ÜBUNGSTEXT >>
Rundfunkpfarrerin der Evangelischen Kirche von Kurhessen-Waldeck, Kassel

Besinnung

Besinnung

Nein, gestern war kein guter Tag. Als um viertel vor sechs der Wecker ging, habe ich gedacht: Noch fünf Minuten liegenbleiben. Leider wurden es zwanzig. Dann musste alles schnell gehen: Anziehen, Frühstücken, zur Arbeit hetzen. Eigentlich wollte ich beim Frühstück noch einige Dinge mit meinem Mann absprechen. Wir wollten klären, wer heute die Kinder zum Sport fährt, einkaufen geht und Kleinigkeiten ums Haus herum erledigt. Da die Ruhe fehlte, brachte ich alles im Befehlston vor. Das war eher ein Monolog als ein Gespräch. Natürlich kam die Retourkutsche prompt: „Er sei doch nicht einer meiner Angestellten“, konterte mein Mann, „ich sollte mich mal nicht im Ton vergreifen“. Jetzt hing natürlich der Haussegen schief.

Da ich spät dran war, habe noch nicht die kleinste Entschuldigung hervorgebracht, sondern bin einfach ab ins Büro. Da ging es auch nicht besser weiter mit diesem verkorksten Tag: So viel Arbeit. Und die vielen Telefongespräche: „Können die einen denn nicht mal in Ruhe lassen? Muss ich denn alles wissen und entscheiden?“ Meine Laune sank auf den Nullpunkt. Die Sekretärin ging auch in Deckung, als sie meine unfreundliche Mine sah. Als ich gegen Abend heimkam, wollte ich nur noch mein Ruhe, ein Glas Wein trinken und schlafen, schlafen, schlafen.

Dieser unselige Tag musste einfach rum sein. Als ich auf dem Sofa saß und noch in einer Illustrierten blätterte, stieß ich auf ein seltsames Gebet. Ich habe es gleich dreimal gelesen. Von Mal zu Mal dachte ich: „Das ist es: Hätte ich mir heute Morgen Zeit genommen und es vor dem Aufstehen gesprochen, wäre der Tag bestimmt besser geworden.“ Das Gebet geht so: Lieber Gott, bis jetzt geht’s mir gut. Ich habe noch nicht getrascht, die Beherrschung verloren, war noch nicht muffelig, gehässig, egoistisch oder zügellos. Ich habe noch nicht gejammert, geklagt, geflucht oder Schokolade gegessen. Die Kreditkarte habe ich noch nicht belastet. Aber in einer Minute werde ich aus dem Bett klettern; und dann brauche ich wirklich deine Hilfe.

VORLIEGENDE EINTRÄGE >>
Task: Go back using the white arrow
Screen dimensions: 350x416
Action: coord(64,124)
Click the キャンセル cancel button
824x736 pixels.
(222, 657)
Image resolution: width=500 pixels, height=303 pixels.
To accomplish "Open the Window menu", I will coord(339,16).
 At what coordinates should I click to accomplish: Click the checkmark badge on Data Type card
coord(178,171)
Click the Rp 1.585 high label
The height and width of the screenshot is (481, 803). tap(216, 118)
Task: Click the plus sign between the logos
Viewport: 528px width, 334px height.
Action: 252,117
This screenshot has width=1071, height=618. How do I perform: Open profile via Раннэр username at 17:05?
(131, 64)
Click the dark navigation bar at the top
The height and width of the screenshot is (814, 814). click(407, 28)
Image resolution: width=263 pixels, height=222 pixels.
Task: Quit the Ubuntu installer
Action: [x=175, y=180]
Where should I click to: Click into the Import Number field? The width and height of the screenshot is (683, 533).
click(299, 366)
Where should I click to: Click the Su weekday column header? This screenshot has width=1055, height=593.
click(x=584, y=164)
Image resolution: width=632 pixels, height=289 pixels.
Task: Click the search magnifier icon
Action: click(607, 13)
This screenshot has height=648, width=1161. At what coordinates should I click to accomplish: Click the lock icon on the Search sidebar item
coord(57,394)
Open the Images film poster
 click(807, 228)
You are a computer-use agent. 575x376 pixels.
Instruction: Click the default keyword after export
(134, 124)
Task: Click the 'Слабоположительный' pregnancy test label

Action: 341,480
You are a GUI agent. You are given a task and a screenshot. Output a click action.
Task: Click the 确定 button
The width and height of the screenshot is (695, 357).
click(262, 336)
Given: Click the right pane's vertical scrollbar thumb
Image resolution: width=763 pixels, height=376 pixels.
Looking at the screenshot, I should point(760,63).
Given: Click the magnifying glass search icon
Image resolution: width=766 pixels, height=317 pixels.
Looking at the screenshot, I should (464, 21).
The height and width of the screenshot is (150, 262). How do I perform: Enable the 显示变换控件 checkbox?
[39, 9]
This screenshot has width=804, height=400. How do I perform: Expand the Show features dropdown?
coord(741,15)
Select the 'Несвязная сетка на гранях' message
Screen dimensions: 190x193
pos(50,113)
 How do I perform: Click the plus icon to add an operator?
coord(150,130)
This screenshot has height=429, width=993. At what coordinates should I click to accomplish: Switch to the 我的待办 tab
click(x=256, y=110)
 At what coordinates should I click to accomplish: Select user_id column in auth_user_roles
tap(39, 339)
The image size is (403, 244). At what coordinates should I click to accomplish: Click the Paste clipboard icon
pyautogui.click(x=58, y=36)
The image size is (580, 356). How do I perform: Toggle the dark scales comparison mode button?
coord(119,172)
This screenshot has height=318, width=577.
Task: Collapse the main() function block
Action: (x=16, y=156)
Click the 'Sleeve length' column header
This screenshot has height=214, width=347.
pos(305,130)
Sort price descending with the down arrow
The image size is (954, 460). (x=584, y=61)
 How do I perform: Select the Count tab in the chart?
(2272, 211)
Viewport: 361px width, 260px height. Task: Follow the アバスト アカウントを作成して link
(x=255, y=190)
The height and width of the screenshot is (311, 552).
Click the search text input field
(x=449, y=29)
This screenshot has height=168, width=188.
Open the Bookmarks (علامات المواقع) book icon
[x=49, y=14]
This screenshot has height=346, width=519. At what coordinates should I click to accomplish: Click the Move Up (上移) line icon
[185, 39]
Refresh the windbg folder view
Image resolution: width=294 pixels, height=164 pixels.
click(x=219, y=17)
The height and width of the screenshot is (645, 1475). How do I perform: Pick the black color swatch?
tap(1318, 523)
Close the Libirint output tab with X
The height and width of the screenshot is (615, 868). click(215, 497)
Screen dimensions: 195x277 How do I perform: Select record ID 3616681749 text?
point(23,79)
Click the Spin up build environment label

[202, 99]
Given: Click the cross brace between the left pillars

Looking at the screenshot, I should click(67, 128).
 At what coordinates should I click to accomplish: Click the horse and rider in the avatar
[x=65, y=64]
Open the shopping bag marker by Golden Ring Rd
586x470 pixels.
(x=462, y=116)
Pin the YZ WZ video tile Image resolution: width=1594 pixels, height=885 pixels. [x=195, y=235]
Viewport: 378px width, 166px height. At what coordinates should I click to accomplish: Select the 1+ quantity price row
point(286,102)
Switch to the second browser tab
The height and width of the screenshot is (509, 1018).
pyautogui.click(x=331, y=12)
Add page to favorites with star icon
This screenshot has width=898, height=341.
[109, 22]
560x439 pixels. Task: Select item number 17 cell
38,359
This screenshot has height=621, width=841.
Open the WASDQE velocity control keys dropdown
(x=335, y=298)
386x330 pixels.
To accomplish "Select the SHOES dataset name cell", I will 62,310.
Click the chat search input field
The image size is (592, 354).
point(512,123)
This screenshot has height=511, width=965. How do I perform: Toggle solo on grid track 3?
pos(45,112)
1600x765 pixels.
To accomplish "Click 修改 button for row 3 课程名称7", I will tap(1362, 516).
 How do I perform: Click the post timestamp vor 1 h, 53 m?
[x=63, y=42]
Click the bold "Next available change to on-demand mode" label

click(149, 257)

FRAGEN ZUM TEXT >>
**a)** Was steht in der Besinnung zu diesen Fragen?
(i) Um welche Uhrzeit ging der Wecker?
(ii) Wer ging beim Anblick der unfreundlichen Miene in Deckung?
(iii) Wie oft wurde das Gebet gleich hintereinander gelesen?
**b)** Gib aus der Besinnung den Abschnitt wörtlich aus, der bei „Da ich spät“ beginnt und bei „schlafen, schlafen, schlafen.“ endet.
Für die Antworten zählt allein die Besinnung.

LÖSUNGEN DER AUFGABEN >>
**a)**
(i) Um viertel vor sechs.
(ii) Die Sekretärin.
(iii) Dreimal.

**b)**
Da ich spät dran war, habe noch nicht die kleinste Entschuldigung hervorgebracht, sondern bin einfach ab ins Büro. Da ging es auch nicht besser weiter mit diesem verkorksten Tag: So viel Arbeit. Und die vielen Telefongespräche: „Können die einen denn nicht mal in Ruhe lassen? Muss ich denn alles wissen und entscheiden?“ Meine Laune sank auf den Nullpunkt. Die Sekretärin ging auch in Deckung, als sie meine unfreundliche Mine sah. Als ich gegen Abend heimkam, wollte ich nur noch mein Ruhe, ein Glas Wein trinken und schlafen, schlafen, schlafen.